▶ [Aim of the task]: Using the entries below, copy exactly each line from the line with "Given: Toggle RSI panel expand plus box" up to and including the line with "Open DKIM settings for mydomain.com", with every picture left out.

▶ [Information supplied]:
-- Opening Marker --
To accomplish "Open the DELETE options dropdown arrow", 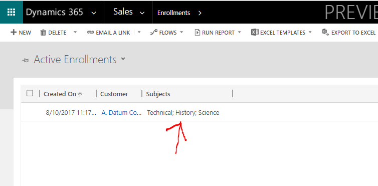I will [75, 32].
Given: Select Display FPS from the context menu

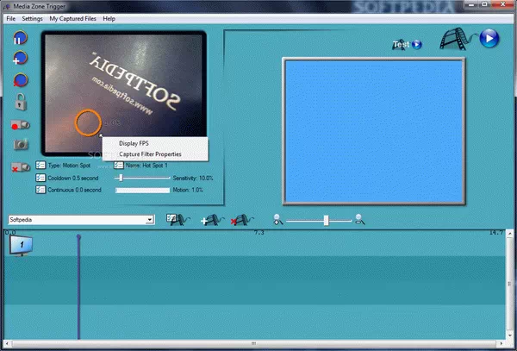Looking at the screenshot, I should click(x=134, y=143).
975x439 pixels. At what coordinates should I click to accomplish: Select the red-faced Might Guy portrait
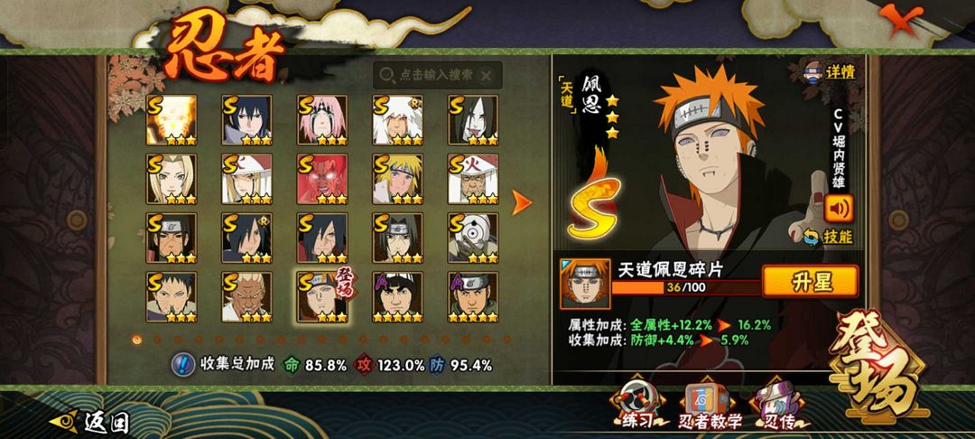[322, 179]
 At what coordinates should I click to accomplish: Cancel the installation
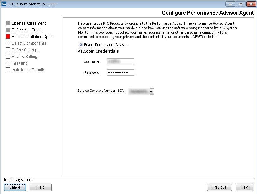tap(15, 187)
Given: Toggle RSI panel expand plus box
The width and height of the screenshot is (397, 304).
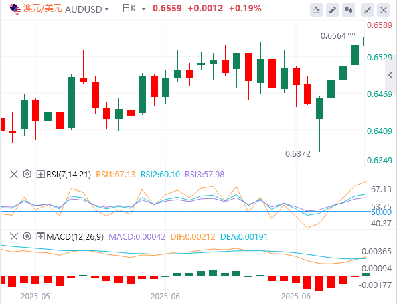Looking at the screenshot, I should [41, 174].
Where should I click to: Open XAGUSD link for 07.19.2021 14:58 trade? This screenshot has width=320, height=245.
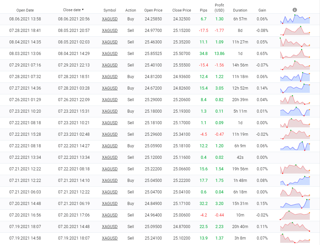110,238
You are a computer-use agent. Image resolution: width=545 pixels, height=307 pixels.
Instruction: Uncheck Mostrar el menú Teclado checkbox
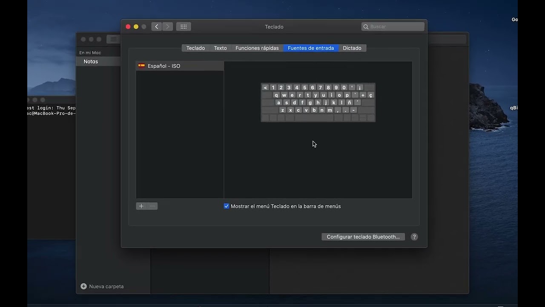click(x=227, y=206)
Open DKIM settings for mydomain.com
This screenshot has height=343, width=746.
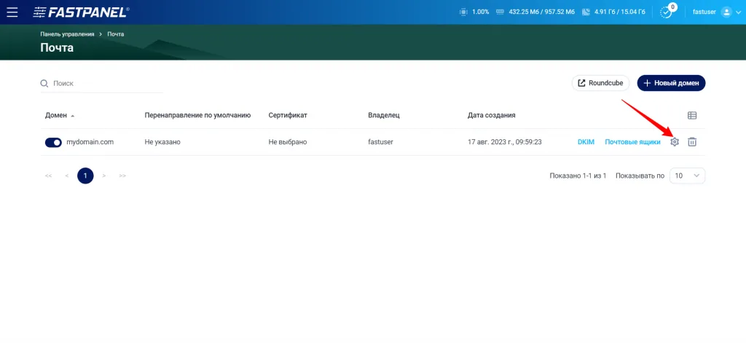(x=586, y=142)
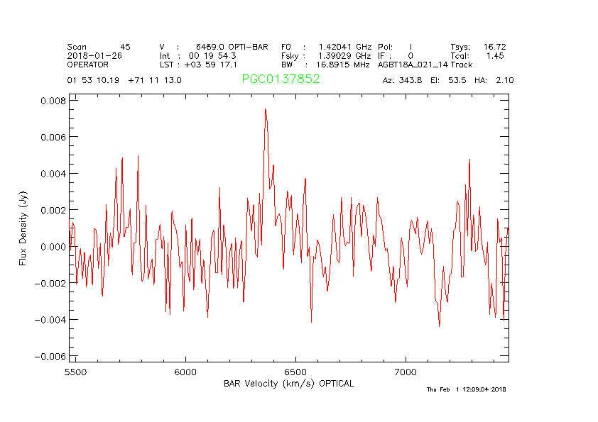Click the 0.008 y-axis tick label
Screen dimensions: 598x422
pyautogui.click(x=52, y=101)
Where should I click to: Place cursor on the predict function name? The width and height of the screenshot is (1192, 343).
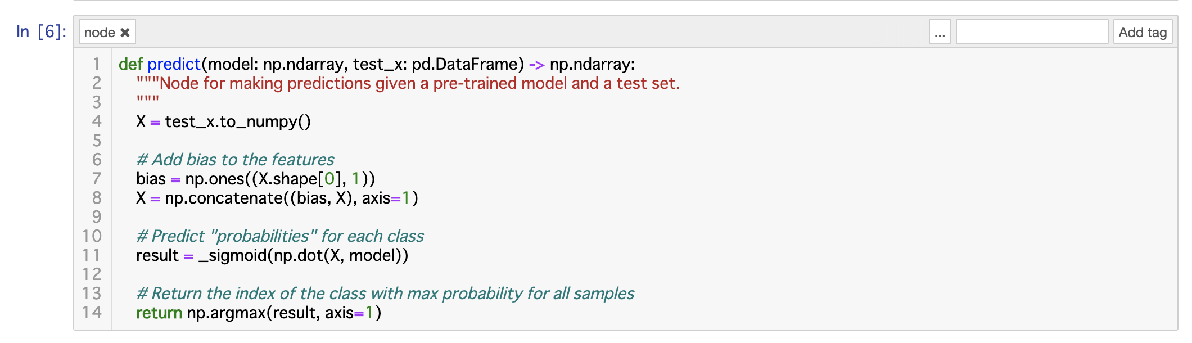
-- Closing Marker --
▶ [Solution for this task]:
Given: Toggle RSI panel expand plus box
The width and height of the screenshot is (397, 304).
Looking at the screenshot, I should [41, 174].
Where should I click to: Open XAGUSD link for 07.19.2021 14:58 trade? This screenshot has width=320, height=245.
110,238
You are a computer-use agent. Image resolution: width=545 pixels, height=307 pixels.
Instruction: Uncheck Mostrar el menú Teclado checkbox
click(x=227, y=206)
Open DKIM settings for mydomain.com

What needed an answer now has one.